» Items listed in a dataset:
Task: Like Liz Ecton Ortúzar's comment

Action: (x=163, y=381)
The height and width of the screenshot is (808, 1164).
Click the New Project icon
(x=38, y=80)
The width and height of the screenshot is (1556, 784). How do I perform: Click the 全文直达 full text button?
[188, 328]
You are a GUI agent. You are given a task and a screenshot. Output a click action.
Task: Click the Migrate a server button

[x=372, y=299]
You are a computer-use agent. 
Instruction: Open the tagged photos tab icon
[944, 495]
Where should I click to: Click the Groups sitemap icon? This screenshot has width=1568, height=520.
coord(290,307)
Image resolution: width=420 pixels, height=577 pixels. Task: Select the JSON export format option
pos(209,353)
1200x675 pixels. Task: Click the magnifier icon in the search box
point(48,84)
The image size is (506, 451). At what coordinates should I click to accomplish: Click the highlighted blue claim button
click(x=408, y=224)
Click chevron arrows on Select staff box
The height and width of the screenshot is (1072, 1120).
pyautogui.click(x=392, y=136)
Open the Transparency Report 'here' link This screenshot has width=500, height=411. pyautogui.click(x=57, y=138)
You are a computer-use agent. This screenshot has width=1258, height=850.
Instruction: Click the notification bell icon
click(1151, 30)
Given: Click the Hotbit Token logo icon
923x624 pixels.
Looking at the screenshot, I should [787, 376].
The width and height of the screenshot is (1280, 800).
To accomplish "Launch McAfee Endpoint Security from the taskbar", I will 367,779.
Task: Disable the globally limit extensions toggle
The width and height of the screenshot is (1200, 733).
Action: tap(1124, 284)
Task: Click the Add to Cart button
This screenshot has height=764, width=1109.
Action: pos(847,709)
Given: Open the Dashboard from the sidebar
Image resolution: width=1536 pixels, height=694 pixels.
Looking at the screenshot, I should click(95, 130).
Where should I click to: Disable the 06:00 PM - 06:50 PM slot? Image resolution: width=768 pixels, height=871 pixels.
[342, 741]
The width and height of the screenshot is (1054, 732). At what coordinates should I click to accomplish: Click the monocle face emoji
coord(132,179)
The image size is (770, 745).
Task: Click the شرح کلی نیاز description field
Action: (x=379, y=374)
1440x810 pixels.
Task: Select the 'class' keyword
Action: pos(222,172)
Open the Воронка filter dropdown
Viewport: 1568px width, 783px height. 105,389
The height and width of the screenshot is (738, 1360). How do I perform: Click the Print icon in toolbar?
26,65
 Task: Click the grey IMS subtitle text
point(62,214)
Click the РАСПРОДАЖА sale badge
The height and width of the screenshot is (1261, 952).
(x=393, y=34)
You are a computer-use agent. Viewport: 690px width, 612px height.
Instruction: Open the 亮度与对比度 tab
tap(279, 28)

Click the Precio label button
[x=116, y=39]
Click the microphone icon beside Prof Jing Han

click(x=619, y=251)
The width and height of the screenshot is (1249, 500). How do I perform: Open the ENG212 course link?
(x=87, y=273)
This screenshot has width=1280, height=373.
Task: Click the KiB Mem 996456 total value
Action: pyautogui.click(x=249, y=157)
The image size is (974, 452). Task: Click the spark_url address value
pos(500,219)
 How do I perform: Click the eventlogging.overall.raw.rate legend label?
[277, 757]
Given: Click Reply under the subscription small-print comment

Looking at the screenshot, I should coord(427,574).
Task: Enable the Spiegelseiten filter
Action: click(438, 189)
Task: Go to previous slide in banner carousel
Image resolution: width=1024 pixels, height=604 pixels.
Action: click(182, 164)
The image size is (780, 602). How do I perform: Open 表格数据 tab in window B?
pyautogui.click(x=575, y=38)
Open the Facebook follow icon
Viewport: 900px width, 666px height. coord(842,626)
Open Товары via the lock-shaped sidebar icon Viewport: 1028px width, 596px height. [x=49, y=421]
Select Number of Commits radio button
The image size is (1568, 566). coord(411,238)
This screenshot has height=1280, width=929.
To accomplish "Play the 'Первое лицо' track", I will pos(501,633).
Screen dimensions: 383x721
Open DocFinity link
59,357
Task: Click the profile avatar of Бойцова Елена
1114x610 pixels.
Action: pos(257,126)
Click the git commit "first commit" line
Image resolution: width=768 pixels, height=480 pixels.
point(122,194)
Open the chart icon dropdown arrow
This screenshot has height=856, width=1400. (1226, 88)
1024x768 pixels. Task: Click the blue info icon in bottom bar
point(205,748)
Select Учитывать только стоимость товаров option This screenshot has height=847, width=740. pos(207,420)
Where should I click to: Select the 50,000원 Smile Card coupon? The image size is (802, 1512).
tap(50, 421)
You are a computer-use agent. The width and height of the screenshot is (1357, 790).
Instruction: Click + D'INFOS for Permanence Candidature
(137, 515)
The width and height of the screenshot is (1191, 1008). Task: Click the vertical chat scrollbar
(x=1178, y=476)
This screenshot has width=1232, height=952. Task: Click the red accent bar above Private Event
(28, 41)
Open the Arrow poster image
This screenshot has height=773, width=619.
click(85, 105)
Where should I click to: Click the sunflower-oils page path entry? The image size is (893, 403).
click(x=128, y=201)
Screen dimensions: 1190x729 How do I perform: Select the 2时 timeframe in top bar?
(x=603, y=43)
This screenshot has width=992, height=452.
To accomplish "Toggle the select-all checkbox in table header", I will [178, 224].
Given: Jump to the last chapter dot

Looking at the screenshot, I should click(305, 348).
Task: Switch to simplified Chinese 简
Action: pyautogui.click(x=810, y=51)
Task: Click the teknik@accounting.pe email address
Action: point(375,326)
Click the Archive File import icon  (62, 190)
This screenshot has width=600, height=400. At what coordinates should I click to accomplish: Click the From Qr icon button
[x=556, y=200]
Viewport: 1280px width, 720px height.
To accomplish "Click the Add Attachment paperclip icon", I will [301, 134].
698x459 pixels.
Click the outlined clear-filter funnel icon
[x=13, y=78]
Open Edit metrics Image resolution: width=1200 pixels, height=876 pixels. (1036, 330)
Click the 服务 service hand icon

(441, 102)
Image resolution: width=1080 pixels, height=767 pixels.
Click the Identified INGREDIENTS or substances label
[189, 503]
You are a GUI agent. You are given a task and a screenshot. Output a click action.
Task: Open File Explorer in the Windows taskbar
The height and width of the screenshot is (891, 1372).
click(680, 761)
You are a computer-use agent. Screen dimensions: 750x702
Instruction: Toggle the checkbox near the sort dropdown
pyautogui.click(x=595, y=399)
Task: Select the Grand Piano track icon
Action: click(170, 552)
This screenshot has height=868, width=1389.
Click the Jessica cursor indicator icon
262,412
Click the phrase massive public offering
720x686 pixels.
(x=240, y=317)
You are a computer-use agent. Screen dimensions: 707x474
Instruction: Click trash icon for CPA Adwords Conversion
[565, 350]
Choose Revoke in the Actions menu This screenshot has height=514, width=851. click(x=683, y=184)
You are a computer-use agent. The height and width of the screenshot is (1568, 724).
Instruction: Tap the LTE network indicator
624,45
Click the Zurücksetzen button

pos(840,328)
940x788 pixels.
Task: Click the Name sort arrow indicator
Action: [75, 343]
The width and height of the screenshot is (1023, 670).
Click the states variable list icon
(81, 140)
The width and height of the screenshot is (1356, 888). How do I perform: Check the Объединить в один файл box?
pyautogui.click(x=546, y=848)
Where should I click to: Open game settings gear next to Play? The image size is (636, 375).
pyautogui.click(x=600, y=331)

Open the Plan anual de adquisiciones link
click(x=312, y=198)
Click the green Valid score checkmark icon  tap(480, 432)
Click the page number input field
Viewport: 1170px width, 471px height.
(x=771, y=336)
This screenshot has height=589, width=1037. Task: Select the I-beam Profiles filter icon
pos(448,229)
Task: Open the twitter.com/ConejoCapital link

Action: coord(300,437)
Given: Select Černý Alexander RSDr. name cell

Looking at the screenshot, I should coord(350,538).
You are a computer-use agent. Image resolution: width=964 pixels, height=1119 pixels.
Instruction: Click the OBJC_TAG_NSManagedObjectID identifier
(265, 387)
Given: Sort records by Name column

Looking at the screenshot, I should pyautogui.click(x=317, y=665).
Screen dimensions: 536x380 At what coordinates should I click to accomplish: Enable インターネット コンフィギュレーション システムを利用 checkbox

» Task objective:
Reproduce, exactly as they stand in the data above, the lines from the one that holds "Image resolution: width=1024" to the one that holds "Open Товары via", inclusive.

» Output for this task:
Image resolution: width=1024 pixels, height=604 pixels.
Action: click(182, 164)
The image size is (780, 602). How do I perform: Open 表格数据 tab in window B?
pyautogui.click(x=575, y=38)
Open the Facebook follow icon
Viewport: 900px width, 666px height. coord(842,626)
Open Товары via the lock-shaped sidebar icon Viewport: 1028px width, 596px height. [x=49, y=421]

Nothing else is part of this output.